Your answer should hold only the lines from the one with "Open the 日期 date dropdown" through the end of the records, repeated exactly and minus any pictures.

★ ★ ★ ★

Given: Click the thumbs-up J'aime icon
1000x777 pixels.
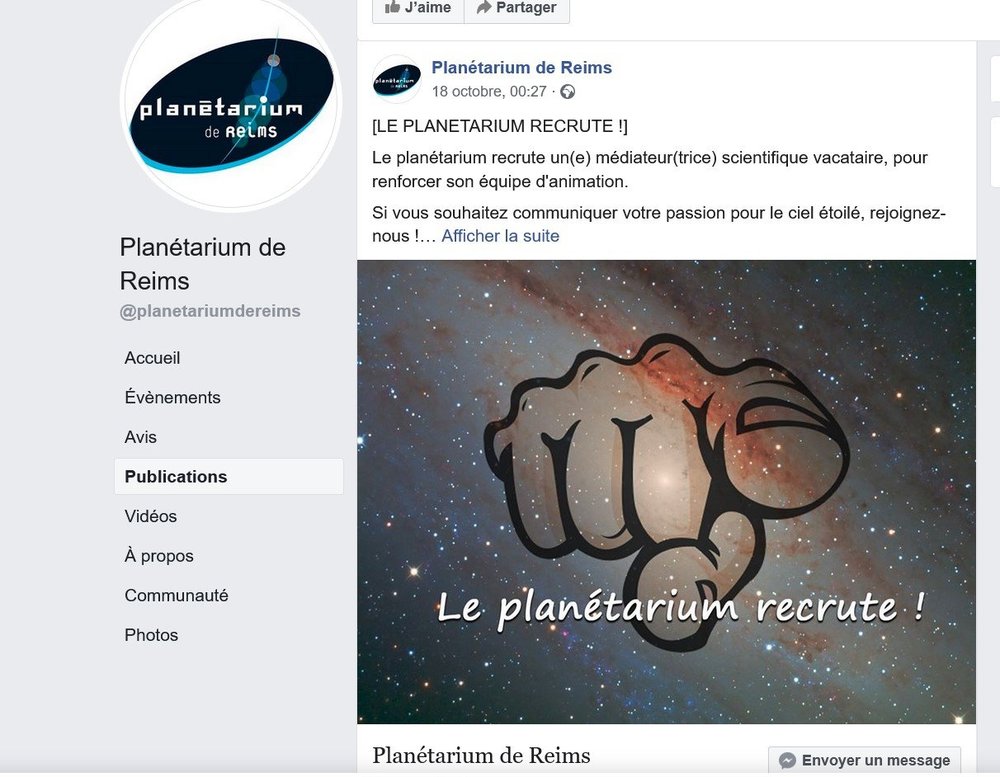Looking at the screenshot, I should click(392, 7).
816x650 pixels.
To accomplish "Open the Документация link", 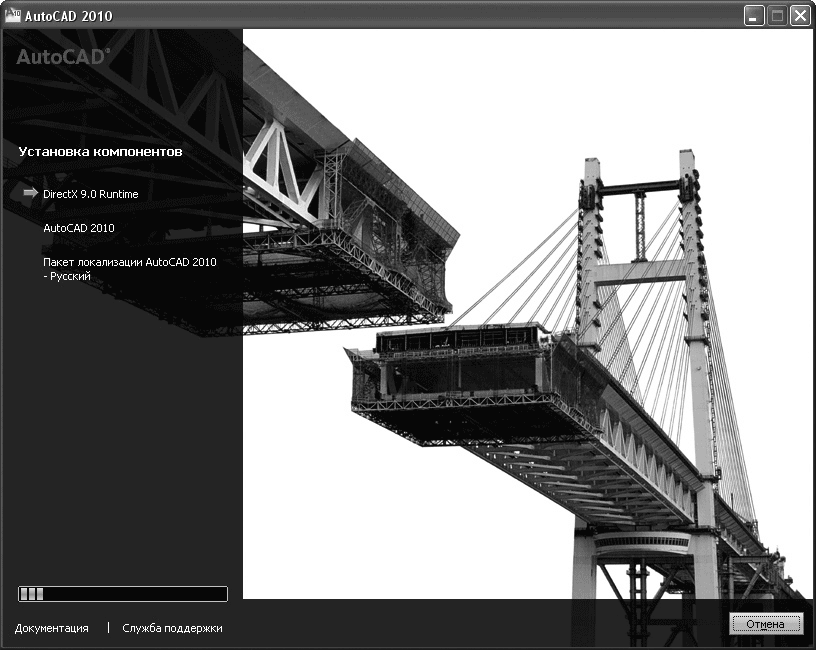I will click(x=52, y=628).
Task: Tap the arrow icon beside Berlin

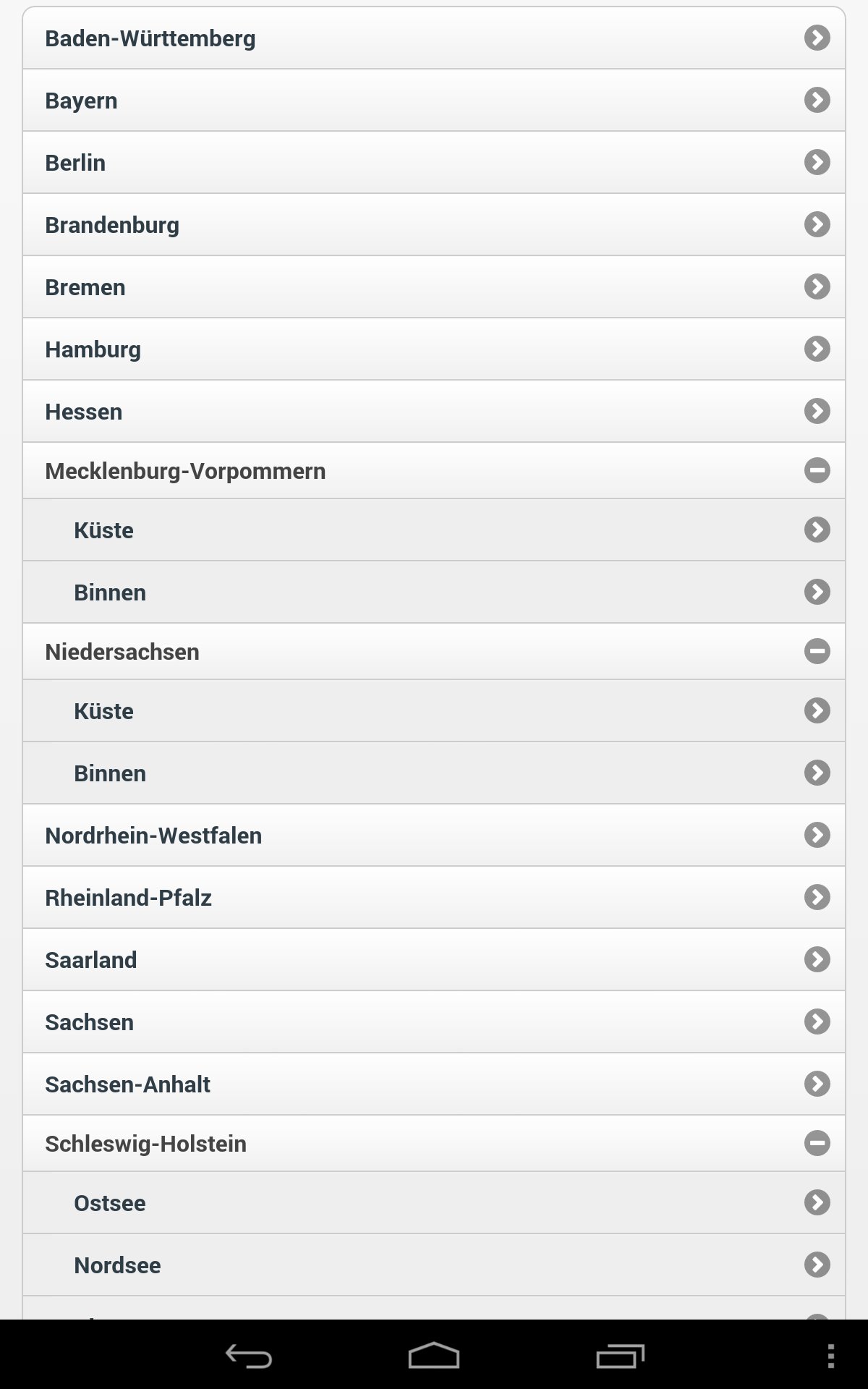Action: [x=817, y=162]
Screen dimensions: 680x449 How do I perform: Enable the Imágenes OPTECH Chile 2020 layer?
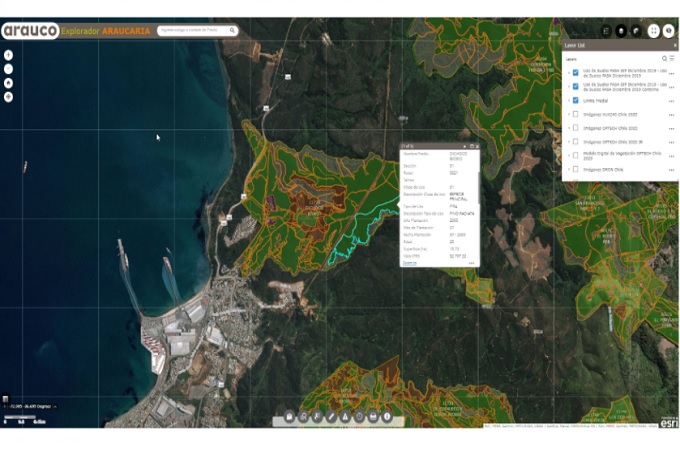(x=575, y=128)
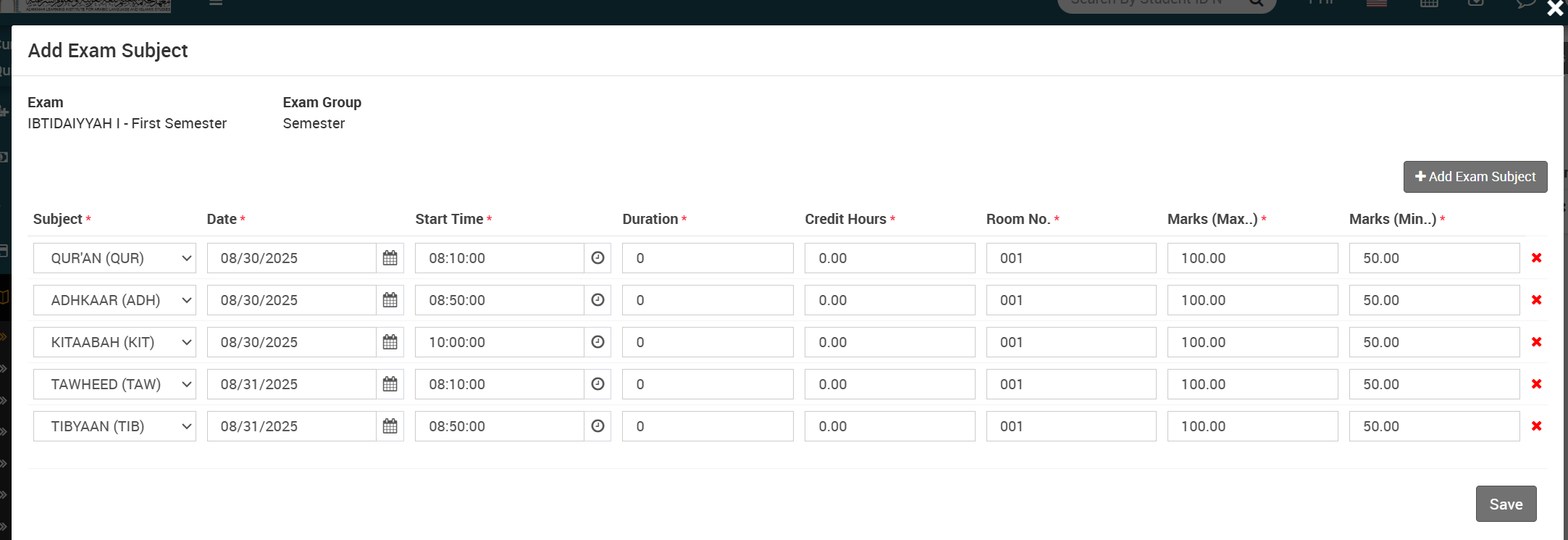The width and height of the screenshot is (1568, 540).
Task: Edit the TAWHEED Marks (Max) field
Action: point(1252,384)
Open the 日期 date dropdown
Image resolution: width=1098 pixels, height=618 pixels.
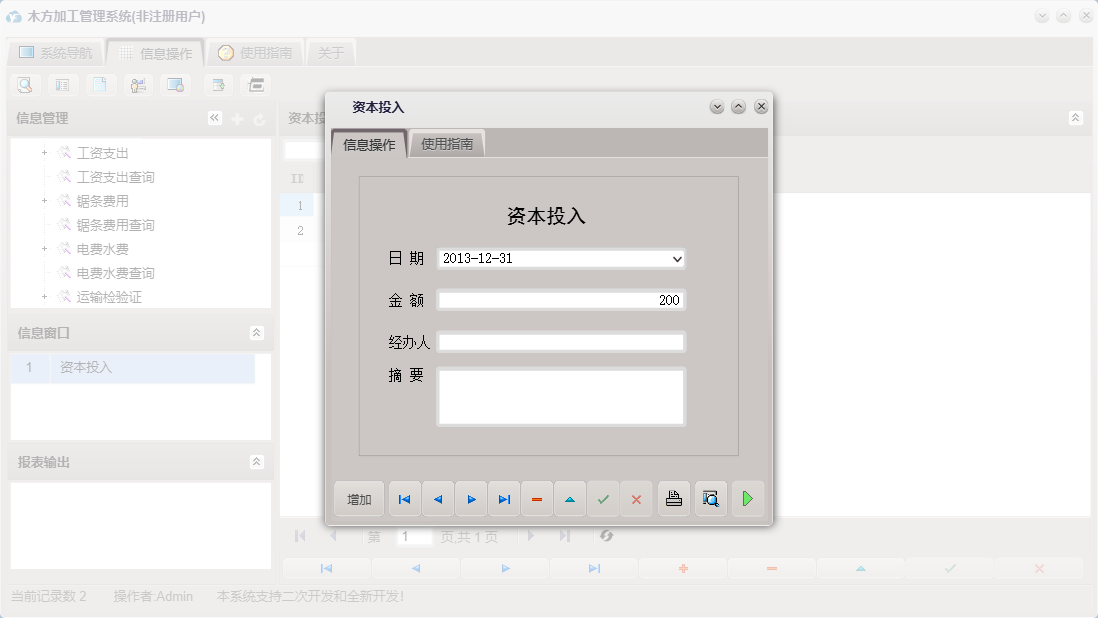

★ ★ ★ ★

* **SOLUTION TO THIS PROBLEM**:
Open the 日期 date dropdown
Image resolution: width=1098 pixels, height=618 pixels.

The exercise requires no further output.